Each entry that appears below should be restated word for word.

# # # #

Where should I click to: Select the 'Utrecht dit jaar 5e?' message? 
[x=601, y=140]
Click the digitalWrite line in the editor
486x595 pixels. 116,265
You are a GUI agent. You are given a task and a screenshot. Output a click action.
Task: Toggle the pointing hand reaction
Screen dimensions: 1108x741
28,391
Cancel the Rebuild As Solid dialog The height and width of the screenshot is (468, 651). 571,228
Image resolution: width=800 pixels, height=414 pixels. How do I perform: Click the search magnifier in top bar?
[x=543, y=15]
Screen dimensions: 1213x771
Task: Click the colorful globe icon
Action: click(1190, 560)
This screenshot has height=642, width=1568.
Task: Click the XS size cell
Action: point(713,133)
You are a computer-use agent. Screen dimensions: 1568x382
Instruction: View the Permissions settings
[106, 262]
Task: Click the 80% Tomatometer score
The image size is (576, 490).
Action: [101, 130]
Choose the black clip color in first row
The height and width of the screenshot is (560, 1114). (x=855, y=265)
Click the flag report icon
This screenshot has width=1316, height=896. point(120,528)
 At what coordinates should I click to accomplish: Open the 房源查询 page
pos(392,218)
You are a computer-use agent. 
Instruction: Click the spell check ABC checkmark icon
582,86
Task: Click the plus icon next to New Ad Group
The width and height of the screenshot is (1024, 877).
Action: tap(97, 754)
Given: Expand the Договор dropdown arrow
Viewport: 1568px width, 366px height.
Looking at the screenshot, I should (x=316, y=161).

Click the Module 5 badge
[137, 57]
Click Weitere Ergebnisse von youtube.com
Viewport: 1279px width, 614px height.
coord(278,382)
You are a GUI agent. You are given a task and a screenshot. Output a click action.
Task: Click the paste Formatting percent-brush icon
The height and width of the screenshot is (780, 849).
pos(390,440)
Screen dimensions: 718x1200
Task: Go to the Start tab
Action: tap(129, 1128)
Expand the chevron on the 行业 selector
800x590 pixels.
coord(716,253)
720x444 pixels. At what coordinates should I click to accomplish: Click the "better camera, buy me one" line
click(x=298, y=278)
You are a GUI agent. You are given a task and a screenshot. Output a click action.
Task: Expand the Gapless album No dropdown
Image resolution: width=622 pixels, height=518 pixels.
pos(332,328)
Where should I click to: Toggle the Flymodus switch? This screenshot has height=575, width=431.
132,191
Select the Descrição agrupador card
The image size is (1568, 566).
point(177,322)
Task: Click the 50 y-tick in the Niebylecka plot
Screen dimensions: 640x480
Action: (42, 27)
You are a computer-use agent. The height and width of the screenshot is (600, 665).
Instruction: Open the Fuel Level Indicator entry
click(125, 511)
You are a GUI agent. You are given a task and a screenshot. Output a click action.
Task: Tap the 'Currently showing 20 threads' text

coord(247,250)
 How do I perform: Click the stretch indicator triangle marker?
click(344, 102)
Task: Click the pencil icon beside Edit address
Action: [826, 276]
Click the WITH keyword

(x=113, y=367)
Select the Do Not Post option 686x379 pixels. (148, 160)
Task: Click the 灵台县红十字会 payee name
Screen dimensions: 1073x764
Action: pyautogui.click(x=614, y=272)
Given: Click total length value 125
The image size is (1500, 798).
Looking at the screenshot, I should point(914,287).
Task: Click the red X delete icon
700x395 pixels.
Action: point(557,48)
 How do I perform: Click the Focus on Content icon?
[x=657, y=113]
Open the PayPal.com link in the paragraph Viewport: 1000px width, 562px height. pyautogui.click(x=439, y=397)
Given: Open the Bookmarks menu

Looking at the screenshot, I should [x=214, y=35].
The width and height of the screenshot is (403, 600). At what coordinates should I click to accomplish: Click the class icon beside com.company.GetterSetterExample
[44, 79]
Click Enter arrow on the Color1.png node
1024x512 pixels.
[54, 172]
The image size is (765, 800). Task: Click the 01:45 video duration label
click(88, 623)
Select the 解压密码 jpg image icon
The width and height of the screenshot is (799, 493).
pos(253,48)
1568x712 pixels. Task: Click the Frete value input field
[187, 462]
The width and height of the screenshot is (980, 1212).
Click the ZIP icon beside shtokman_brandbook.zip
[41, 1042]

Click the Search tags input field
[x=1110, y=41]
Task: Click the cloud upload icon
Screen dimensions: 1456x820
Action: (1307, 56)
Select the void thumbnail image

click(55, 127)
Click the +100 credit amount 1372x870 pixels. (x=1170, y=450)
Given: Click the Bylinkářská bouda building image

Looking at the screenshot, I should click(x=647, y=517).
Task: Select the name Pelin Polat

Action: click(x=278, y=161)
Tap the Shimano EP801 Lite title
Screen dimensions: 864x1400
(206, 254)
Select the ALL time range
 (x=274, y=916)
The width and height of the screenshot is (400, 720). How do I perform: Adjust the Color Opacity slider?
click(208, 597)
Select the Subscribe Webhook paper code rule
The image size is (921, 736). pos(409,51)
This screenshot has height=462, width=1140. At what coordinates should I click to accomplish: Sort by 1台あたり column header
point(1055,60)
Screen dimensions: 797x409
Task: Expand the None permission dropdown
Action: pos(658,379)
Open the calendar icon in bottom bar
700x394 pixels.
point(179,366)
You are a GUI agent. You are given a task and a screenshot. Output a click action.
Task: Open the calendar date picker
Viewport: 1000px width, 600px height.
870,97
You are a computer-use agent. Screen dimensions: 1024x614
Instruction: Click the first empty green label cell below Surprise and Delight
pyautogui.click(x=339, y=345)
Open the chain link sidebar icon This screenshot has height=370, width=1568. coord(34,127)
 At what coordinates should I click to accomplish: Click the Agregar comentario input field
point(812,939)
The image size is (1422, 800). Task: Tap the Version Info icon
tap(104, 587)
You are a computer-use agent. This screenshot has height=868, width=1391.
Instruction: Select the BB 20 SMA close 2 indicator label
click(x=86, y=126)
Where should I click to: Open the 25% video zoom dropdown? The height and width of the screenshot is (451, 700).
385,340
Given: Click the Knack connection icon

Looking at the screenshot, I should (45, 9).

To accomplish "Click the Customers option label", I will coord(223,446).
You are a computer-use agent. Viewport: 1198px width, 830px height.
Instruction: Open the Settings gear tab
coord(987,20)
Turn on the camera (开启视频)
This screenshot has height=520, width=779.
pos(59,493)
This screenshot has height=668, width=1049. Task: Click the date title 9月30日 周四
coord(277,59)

# # # #

• _Solution to the problem_
Where should I click to: Select the 'Utrecht dit jaar 5e?' message? 
[x=601, y=140]
Click the digitalWrite line in the editor
486x595 pixels. 116,265
You are a GUI agent. You are given a task and a screenshot. Output a click action.
Task: Toggle the pointing hand reaction
Screen dimensions: 1108x741
28,391
Cancel the Rebuild As Solid dialog The height and width of the screenshot is (468, 651). 571,228
Image resolution: width=800 pixels, height=414 pixels. How do I perform: Click the search magnifier in top bar?
[x=543, y=15]
Screen dimensions: 1213x771
Task: Click the colorful globe icon
Action: click(1190, 560)
This screenshot has height=642, width=1568.
Task: Click the XS size cell
Action: point(713,133)
You are a computer-use agent. Screen dimensions: 1568x382
Instruction: View the Permissions settings
[106, 262]
Task: Click the 80% Tomatometer score
The image size is (576, 490).
Action: [101, 130]
Choose the black clip color in first row
The height and width of the screenshot is (560, 1114). (x=855, y=265)
Click the flag report icon
This screenshot has width=1316, height=896. point(120,528)
 At what coordinates should I click to accomplish: Open the 房源查询 page
pos(392,218)
You are a computer-use agent. 
Instruction: Click the spell check ABC checkmark icon
582,86
Task: Click the plus icon next to New Ad Group
The width and height of the screenshot is (1024, 877).
Action: tap(97, 754)
Given: Expand the Договор dropdown arrow
Viewport: 1568px width, 366px height.
Looking at the screenshot, I should (x=316, y=161).

Click the Module 5 badge
[137, 57]
Click Weitere Ergebnisse von youtube.com
Viewport: 1279px width, 614px height.
coord(278,382)
You are a GUI agent. You are given a task and a screenshot. Output a click action.
Task: Click the paste Formatting percent-brush icon
The height and width of the screenshot is (780, 849).
pos(390,440)
Screen dimensions: 718x1200
Task: Go to the Start tab
Action: tap(129, 1128)
Expand the chevron on the 行业 selector
800x590 pixels.
coord(716,253)
720x444 pixels. At what coordinates should I click to accomplish: Click the "better camera, buy me one" line
click(x=298, y=278)
You are a GUI agent. You are given a task and a screenshot. Output a click action.
Task: Expand the Gapless album No dropdown
Image resolution: width=622 pixels, height=518 pixels.
pos(332,328)
Where should I click to: Toggle the Flymodus switch? This screenshot has height=575, width=431.
132,191
Select the Descrição agrupador card
The image size is (1568, 566).
point(177,322)
Task: Click the 50 y-tick in the Niebylecka plot
Screen dimensions: 640x480
Action: (42, 27)
You are a computer-use agent. The height and width of the screenshot is (600, 665).
Instruction: Open the Fuel Level Indicator entry
click(125, 511)
You are a GUI agent. You are given a task and a screenshot. Output a click action.
Task: Tap the 'Currently showing 20 threads' text

coord(247,250)
 How do I perform: Click the stretch indicator triangle marker?
click(344, 102)
Task: Click the pencil icon beside Edit address
Action: [826, 276]
Click the WITH keyword

(x=113, y=367)
Select the Do Not Post option 686x379 pixels. (148, 160)
Task: Click the 灵台县红十字会 payee name
Screen dimensions: 1073x764
Action: pyautogui.click(x=614, y=272)
Given: Click total length value 125
The image size is (1500, 798).
Looking at the screenshot, I should point(914,287).
Task: Click the red X delete icon
700x395 pixels.
Action: point(557,48)
 How do I perform: Click the Focus on Content icon?
[x=657, y=113]
Open the PayPal.com link in the paragraph Viewport: 1000px width, 562px height. pyautogui.click(x=439, y=397)
Given: Open the Bookmarks menu

Looking at the screenshot, I should [x=214, y=35].
The width and height of the screenshot is (403, 600). At what coordinates should I click to accomplish: Click the class icon beside com.company.GetterSetterExample
[44, 79]
Click Enter arrow on the Color1.png node
1024x512 pixels.
[54, 172]
The image size is (765, 800). Task: Click the 01:45 video duration label
click(88, 623)
Select the 解压密码 jpg image icon
The width and height of the screenshot is (799, 493).
pos(253,48)
1568x712 pixels. Task: Click the Frete value input field
[187, 462]
The width and height of the screenshot is (980, 1212).
Click the ZIP icon beside shtokman_brandbook.zip
[41, 1042]

Click the Search tags input field
[x=1110, y=41]
Task: Click the cloud upload icon
Screen dimensions: 1456x820
Action: (1307, 56)
Select the void thumbnail image

click(55, 127)
Click the +100 credit amount 1372x870 pixels. (x=1170, y=450)
Given: Click the Bylinkářská bouda building image

Looking at the screenshot, I should click(x=647, y=517).
Task: Select the name Pelin Polat

Action: click(x=278, y=161)
Tap the Shimano EP801 Lite title
Screen dimensions: 864x1400
(206, 254)
Select the ALL time range
 (x=274, y=916)
The width and height of the screenshot is (400, 720). How do I perform: Adjust the Color Opacity slider?
click(208, 597)
Select the Subscribe Webhook paper code rule
The image size is (921, 736). pos(409,51)
This screenshot has height=462, width=1140. At what coordinates should I click to accomplish: Sort by 1台あたり column header
point(1055,60)
Screen dimensions: 797x409
Task: Expand the None permission dropdown
Action: pos(658,379)
Open the calendar icon in bottom bar
700x394 pixels.
point(179,366)
You are a GUI agent. You are given a task and a screenshot. Output a click action.
Task: Open the calendar date picker
Viewport: 1000px width, 600px height.
870,97
You are a computer-use agent. Screen dimensions: 1024x614
Instruction: Click the first empty green label cell below Surprise and Delight
pyautogui.click(x=339, y=345)
Open the chain link sidebar icon This screenshot has height=370, width=1568. coord(34,127)
 At what coordinates should I click to accomplish: Click the Agregar comentario input field
point(812,939)
The image size is (1422, 800). Task: Tap the Version Info icon
tap(104, 587)
You are a computer-use agent. This screenshot has height=868, width=1391.
Instruction: Select the BB 20 SMA close 2 indicator label
click(x=86, y=126)
Where should I click to: Open the 25% video zoom dropdown? The height and width of the screenshot is (451, 700).
385,340
Given: Click the Knack connection icon

Looking at the screenshot, I should (45, 9).

To accomplish "Click the Customers option label", I will coord(223,446).
You are a computer-use agent. Viewport: 1198px width, 830px height.
Instruction: Open the Settings gear tab
coord(987,20)
Turn on the camera (开启视频)
This screenshot has height=520, width=779.
pos(59,493)
This screenshot has height=668, width=1049. Task: Click the date title 9月30日 周四
coord(277,59)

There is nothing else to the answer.